Nasional

SBY Dan Panasnya Pendopo Cikeas…

JAKARTA, KOMPAS.com — Ketua Umum Partai Demokrat sekaligus Presiden keenam RI Susilo Bambang Yudhoyono (SBY) memasuki pendopo kediamannya dengan menyapa para wartawan, Rabu (2/11/2016) pagi.

Sapaannya ramah, tapi terkesan tegas. Hal itu seolah menyiratkan apa yg mulai ia sampaikan dalam jumpa pers, di kediamannya, di Cikeas, Kabupaten Bogor.

Dengan pembawaan yg tenang, SBY pun berdiri di balik mimbar. Jumpa pers dimulai, tidak ada basa-basi.

Topik pembicaraan segera mengarah pada upaya klarifikasi terhadap sebuah tuduhan terkait aksi unjuk rasa 4 November.

Ia memulai dengan memaparkan situasi politik Indonesia yg menghangat menjelang aksi unjuk rasa 4 November.

(Baca: SBY: Proses Hukum Ahok Tak Boleh Dipengaruhi Pemerintah dan Pendemo)

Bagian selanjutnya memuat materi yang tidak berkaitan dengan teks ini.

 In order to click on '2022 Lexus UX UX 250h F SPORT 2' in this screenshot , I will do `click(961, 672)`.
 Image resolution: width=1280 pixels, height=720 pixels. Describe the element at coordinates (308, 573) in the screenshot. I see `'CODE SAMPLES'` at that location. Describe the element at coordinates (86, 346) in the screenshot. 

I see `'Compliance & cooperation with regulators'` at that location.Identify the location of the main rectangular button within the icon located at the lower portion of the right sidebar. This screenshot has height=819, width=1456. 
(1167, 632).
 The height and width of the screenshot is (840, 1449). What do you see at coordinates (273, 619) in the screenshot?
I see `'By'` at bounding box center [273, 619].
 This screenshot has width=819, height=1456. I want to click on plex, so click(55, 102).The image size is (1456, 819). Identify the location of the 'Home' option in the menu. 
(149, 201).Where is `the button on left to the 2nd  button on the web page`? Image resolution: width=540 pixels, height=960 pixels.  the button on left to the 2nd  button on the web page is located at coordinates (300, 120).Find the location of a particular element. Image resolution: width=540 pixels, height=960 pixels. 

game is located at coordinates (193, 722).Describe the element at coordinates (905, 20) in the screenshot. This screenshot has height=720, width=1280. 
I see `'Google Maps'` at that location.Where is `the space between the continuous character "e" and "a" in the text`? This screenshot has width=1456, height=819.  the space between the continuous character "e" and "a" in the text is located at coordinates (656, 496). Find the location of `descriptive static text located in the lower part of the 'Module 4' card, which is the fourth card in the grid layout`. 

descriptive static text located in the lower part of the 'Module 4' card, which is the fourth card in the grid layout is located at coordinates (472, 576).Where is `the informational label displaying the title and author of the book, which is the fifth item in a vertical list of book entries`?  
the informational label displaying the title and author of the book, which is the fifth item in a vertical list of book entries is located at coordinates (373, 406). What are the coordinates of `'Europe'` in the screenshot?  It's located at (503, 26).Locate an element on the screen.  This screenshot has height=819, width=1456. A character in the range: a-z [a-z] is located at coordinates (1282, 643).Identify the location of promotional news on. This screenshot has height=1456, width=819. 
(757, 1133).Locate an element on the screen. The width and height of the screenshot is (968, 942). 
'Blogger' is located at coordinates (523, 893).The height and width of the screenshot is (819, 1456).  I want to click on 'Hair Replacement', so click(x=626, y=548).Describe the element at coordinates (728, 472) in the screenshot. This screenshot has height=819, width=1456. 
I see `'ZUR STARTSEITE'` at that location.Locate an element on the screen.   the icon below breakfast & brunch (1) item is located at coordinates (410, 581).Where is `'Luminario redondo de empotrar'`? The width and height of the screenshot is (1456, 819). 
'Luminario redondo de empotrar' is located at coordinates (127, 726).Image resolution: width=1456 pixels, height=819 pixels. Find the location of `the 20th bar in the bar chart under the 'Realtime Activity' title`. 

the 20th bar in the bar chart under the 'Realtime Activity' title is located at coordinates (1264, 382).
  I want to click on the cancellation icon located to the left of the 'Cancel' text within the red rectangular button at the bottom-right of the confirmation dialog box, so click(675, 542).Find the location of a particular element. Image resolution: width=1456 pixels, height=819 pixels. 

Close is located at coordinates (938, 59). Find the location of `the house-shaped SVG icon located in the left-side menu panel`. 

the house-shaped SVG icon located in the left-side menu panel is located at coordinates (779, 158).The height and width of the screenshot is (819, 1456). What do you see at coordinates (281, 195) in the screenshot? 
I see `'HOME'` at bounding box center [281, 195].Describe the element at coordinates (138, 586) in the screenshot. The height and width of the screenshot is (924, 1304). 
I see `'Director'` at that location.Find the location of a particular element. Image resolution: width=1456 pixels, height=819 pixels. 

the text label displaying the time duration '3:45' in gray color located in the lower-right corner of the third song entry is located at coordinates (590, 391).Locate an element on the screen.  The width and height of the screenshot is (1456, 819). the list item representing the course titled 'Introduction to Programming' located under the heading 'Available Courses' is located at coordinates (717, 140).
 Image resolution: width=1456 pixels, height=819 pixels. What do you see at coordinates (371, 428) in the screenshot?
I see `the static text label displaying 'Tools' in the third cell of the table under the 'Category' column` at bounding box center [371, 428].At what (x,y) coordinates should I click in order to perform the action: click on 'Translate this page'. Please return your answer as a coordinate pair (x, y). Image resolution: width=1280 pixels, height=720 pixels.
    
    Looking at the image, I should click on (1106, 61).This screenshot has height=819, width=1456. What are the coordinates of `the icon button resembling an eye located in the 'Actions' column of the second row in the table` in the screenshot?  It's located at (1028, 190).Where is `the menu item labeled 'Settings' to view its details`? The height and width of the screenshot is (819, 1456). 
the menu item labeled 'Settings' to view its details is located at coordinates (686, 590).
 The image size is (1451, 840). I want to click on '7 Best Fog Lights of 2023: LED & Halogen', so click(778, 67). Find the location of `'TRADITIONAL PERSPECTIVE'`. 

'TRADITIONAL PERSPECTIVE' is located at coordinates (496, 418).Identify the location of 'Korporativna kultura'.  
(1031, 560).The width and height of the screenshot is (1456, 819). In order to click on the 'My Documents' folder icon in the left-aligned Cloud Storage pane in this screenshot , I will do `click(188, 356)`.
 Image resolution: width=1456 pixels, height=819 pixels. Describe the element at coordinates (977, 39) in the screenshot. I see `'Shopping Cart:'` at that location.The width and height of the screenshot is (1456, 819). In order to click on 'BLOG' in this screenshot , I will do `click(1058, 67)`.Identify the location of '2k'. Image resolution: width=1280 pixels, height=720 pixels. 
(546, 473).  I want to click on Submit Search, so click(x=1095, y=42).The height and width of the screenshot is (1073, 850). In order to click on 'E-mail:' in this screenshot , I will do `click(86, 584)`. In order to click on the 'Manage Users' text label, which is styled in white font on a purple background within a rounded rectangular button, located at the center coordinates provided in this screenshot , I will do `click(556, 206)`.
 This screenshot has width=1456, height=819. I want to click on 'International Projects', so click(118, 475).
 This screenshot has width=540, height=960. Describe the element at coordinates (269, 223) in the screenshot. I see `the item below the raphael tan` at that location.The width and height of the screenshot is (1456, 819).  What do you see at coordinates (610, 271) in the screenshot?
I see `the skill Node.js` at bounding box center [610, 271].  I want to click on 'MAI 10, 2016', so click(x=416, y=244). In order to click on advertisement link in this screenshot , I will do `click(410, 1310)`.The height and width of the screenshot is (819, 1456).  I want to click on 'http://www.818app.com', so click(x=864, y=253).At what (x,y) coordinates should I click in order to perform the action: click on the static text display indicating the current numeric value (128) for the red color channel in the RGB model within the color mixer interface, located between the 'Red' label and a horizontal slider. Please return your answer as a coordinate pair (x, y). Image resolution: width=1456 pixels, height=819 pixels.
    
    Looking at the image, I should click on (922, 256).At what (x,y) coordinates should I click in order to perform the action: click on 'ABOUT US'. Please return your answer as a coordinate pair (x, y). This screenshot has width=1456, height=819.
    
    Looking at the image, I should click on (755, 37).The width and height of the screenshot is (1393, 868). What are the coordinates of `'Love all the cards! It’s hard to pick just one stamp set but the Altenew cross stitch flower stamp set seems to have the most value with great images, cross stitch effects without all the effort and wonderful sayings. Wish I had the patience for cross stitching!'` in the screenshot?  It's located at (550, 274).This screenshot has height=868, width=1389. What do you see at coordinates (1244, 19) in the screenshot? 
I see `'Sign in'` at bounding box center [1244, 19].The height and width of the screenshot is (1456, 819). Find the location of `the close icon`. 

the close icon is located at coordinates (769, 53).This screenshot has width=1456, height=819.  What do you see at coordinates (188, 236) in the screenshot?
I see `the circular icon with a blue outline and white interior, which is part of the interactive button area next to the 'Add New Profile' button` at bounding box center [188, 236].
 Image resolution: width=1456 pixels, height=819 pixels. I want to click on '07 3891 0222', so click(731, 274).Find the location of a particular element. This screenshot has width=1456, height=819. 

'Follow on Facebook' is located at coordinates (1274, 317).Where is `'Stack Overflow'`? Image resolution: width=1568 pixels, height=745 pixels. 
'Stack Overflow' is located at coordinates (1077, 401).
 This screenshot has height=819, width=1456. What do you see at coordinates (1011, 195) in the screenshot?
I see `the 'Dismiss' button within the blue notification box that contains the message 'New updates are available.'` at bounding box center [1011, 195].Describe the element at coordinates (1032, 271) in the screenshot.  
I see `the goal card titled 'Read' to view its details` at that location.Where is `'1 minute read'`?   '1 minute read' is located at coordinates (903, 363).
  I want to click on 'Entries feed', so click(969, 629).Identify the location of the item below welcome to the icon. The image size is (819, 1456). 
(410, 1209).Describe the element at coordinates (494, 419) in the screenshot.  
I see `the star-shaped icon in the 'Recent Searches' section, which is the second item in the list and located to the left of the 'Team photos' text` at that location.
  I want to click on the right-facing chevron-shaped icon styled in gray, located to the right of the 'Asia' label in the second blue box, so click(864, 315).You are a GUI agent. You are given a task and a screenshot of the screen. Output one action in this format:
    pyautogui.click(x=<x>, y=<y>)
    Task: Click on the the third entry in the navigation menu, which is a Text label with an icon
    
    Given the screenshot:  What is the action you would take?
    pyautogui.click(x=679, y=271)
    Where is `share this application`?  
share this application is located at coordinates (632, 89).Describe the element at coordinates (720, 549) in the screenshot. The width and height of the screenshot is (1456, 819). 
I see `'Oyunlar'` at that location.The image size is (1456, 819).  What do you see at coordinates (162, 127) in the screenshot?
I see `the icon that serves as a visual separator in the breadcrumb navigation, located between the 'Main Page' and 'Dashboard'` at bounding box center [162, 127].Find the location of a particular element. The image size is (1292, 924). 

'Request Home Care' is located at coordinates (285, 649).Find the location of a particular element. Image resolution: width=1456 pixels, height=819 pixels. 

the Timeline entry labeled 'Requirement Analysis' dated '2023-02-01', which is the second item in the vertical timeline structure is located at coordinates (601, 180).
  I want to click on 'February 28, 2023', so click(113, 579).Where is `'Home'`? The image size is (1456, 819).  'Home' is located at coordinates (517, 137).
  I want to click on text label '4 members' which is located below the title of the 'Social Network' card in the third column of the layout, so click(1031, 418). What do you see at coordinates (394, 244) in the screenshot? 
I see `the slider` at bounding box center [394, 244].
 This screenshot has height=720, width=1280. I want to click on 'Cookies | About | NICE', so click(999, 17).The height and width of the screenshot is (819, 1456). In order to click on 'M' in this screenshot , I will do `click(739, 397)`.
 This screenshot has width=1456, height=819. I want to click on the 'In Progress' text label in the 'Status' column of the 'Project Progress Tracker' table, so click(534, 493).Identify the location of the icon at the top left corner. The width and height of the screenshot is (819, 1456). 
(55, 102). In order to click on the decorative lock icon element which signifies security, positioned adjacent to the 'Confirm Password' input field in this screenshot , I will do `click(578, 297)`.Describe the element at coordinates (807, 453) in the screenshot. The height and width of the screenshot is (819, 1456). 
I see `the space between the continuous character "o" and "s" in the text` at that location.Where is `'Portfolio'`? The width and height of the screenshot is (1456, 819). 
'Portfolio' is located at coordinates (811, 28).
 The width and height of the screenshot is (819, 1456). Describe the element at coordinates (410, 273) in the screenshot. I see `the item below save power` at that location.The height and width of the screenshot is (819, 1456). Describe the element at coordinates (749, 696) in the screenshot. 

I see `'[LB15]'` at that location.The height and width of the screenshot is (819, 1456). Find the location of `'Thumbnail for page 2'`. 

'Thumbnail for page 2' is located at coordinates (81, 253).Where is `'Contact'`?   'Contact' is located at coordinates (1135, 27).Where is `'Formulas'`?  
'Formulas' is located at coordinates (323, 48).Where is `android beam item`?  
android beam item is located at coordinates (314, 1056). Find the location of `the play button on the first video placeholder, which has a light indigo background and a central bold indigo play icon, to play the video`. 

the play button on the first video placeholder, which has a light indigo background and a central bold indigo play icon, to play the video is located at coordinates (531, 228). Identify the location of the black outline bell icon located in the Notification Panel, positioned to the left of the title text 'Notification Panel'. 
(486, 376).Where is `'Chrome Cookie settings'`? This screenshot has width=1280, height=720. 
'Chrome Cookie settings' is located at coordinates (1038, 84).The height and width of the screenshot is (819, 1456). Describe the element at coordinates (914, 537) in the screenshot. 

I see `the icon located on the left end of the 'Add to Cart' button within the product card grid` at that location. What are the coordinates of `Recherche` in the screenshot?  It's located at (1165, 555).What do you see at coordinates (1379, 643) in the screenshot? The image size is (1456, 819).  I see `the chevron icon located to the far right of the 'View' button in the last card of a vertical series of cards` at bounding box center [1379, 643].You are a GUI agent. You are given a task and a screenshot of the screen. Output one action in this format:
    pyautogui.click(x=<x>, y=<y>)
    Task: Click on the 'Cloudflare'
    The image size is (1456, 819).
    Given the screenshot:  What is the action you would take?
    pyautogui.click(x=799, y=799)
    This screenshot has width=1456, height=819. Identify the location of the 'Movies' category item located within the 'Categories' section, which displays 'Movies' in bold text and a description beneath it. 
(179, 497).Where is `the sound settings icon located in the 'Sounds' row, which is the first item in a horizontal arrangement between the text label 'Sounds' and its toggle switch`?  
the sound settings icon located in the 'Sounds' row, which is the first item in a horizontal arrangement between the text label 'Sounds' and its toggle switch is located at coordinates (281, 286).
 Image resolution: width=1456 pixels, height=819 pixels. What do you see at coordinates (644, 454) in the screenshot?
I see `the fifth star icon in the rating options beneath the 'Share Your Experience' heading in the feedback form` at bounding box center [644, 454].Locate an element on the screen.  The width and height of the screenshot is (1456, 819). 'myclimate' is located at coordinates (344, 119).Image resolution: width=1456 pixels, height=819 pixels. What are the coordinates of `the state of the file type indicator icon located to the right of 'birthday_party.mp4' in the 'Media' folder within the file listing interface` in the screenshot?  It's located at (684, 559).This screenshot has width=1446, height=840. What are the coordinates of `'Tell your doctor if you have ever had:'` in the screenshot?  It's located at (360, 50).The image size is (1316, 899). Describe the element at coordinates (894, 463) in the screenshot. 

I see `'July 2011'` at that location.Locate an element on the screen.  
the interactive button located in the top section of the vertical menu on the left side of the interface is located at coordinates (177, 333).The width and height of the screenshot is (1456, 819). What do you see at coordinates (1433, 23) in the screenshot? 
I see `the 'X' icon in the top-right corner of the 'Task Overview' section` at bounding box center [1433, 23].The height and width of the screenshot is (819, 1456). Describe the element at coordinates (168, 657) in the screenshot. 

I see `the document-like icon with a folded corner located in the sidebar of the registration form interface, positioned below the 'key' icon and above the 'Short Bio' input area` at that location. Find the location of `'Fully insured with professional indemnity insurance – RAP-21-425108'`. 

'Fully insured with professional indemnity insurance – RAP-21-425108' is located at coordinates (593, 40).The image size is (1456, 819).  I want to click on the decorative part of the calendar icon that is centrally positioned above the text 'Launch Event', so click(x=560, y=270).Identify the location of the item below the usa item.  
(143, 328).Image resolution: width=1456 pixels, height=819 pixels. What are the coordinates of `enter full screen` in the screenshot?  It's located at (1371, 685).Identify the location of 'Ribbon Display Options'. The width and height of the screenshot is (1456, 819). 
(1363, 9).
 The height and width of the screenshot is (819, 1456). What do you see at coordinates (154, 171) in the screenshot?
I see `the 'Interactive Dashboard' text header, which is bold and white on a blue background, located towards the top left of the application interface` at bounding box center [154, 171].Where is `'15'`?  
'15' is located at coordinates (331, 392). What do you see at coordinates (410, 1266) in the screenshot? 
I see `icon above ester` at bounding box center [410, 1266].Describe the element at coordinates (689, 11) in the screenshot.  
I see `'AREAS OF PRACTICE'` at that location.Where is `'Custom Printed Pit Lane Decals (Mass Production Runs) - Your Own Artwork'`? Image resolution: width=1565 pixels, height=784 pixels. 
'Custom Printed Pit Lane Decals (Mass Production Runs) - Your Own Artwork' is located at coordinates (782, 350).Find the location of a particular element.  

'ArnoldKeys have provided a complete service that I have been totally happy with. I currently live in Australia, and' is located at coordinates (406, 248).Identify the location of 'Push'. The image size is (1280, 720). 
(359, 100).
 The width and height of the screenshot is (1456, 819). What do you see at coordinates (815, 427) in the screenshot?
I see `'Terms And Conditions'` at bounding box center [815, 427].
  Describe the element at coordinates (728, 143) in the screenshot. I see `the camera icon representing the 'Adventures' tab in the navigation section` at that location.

SBY lantas mengatakan, ada partai politik yg dituduh mendalangi dan mendanai aksi tersebut.

Tak jelas siapa yg dimaksud SBY sebagai pihak yg dituduh mendalangi dan mendanai aksi unjuk rasa besar-besaran tersebut. Tak jelas pula siapa yg menuduh.

Beberapa kali ketika menyebut ada partai politik (parpol) yg disinyalir mendanai dan mendalangi aksi tersebut, nada bicara SBY meninggi.

Langit yg teduh dan pendingin ruangan ketika itu sepertinya tidak dapat mengademkan suasana di pendopo Cikeas yg terasa panas.

(Baca: SBY: Kalau Pendemo Diabaikan, sampai Lebaran Kuda Masih Ada Unjuk Rasa)

Lukisan pemandangan alam yg terpajang persis di balik mimbar tempat SBY berdiri pun tidak mampu mencairkan suasana.

Begitu pula mimik wajah para elite Partai Demokrat yg mendampingi SBY pada jumpa pers itu. Semua tampak serius meskipun sering diselingi senyum tipis.

Semisal, SBY keseleo lidah menyebut nama putra sulungnya Agus Harimurti Yudhoyono dan ketika hendak menyebut nama Basuki Tjahaja Purnama alias Ahok.

Panas dalam hal ini dapat bermakna beberapa hal.

Pertama tentu menggambarkan udara yg memang terasa panas. Itu kelihatan dari SBY yg empat kali menyeka keringatnya dengan sapu tangan. 

(Baca: SBY: Kalau Ingin Negara Ini Tidak Terbakar Amarah, Ahok Mesti Diproses Hukum)

Saat hendak menjelaskan alasan warga berdemonstrasi, SBY menyeka keringat. Itu berlanjut pada ketika ia hendak memaparkan banyaknya demonstrasi pada eranya, tapi tidak mengganggu kinerja.

Ia kembali menyeka keringat ketika hendak menjelaskan proses hukum terhadap Ahok yg yaitu sebuah kewajaran.

Terakhir, SBY menyeka keringat ketika menjelaskan keterlibatan dirinya dalam menghadirkan berkas rekomendasi Tim Pencari Fakta (TPF) perkara pembunuhan aktivis HAM Munir Said Thalib.

Itu disertai dengan nada suaranya yg meninggi, seolah memamerkan bahwa suasana di pendopo memang “panas”.

“Ini enggak salah negara kalau aku justru dijadikan tersangka pembunuhan Munir? Enggak kebalik dunia ini seandainya SBY dianggap terlibat dalam konspirasi politik pembunuhan Munir. Come on, ayo gunakan akal sehat,” kata Presiden keenam RI itu. 

(Baca: SBY: Enggak Salah kalau Saya Jadi Tersangka Pembunuhan Munir? “Come On”!)